For each additional year in the age of an apartment, the price decreases on average by 8.674 EUR (p <0.001), assuming that the other explanatory variables remain unchanged.
For each additional kilometer from the city center, the price decreases on average by 24.063 EUR (p <0.001), assuming that the other explanatory variables remain unchanged.
sqrt(summary(fit2.1)$r.squared)
## [1] 0.732187
fit3 <- lm(Price ~ Age + Distance + ParkingF + BalconyF, data = mydata)
anova(fit2.1, fit3)
## Analysis of Variance Table
##
## Model 1: Price ~ Age + Distance
## Model 2: Price ~ Age + Distance + ParkingF + BalconyF
## Res.Df RSS Df Sum of Sq F Pr(>F)
## 1 77 5077362
## 2 75 4791128 2 286234 2.2403 0.1135
The results show that the fit2 model fits the data better (p = 0.1135).
With a p-value of 0.1135, fit3 does not provide a significant improvement in fit compared to fit2 at the conventional significance level of 0.05.
This suggests that including ParkingF and BalconyF in the model may not significantly improve the model’s ability to explain Price beyond Age and Distance alone.
summary(fit3)
##
## Call:
## lm(formula = Price ~ Age + Distance + ParkingF + BalconyF, data = mydata)
##
## Residuals:
## Min 1Q Median 3Q Max
## -390.93 -198.19 -53.64 186.73 518.34
##
## Coefficients:
## Estimate Std.
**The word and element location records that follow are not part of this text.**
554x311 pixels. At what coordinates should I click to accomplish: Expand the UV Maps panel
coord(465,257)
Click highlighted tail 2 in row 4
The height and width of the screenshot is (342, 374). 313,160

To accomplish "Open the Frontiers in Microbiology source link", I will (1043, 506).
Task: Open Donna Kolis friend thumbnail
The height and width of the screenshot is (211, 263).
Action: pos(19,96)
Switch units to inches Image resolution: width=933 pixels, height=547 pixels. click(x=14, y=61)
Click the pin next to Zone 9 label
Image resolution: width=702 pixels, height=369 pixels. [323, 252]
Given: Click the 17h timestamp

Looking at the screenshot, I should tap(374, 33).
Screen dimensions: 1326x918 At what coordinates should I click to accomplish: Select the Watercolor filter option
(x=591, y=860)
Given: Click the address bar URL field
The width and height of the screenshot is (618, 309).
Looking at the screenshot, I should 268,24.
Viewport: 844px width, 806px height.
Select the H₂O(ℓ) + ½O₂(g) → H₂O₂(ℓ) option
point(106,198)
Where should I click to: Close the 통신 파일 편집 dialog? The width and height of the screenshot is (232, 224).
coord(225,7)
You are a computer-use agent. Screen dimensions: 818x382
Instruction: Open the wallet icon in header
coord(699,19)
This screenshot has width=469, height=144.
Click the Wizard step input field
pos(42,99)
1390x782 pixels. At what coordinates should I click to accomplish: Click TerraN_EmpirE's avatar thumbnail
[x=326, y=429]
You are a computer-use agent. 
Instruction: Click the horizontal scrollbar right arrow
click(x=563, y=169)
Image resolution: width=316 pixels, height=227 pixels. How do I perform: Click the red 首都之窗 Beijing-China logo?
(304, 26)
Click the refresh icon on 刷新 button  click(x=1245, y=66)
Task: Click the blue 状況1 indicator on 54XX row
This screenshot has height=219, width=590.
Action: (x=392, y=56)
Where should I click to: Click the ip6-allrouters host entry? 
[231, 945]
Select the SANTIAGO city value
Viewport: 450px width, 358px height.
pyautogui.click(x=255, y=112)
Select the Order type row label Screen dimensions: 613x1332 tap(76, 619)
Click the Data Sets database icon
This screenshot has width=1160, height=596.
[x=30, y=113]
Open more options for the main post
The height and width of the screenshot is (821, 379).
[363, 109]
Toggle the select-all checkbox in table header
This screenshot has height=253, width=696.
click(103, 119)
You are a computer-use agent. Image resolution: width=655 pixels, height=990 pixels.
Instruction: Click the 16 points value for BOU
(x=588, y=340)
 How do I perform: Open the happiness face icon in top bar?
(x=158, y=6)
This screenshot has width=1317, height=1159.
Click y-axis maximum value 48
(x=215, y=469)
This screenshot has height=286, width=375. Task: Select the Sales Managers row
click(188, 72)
Error t value Pr(>|t|)
## (Intercept) 2393.316 93.930 25.480 < 2e-16 ***
## Age -7.970 3.191 -2.498 0.0147 *
## Distance -21.961 2.830 -7.762 3.39e-11 ***
## ParkingFYes 128.700 60.801 2.117 0.0376 *
## BalconyFYes 6.032 57.307 0.105 0.9165
## ---
## Signif. codes: 0 '***' 0.001 '**' 0.01 '*' 0.05 '.' 0.1 ' ' 1
##
## Residual standard error: 252.7 on 75 degrees of freedom
## Multiple R-squared: 0.5623, Adjusted R-squared: 0.5389
## F-statistic: 24.08 on 4 and 75 DF, p-value: 7.764e-13
We can see that the multiple coefficient of determination in the fit3 model has increased (from 0.5361 to 0.5623).
For each additional year in the age of an apartment, the price decreases on average by 7.970 EUR (p-value = 0.0147), assuming that the other explanatory variables remain unchanged.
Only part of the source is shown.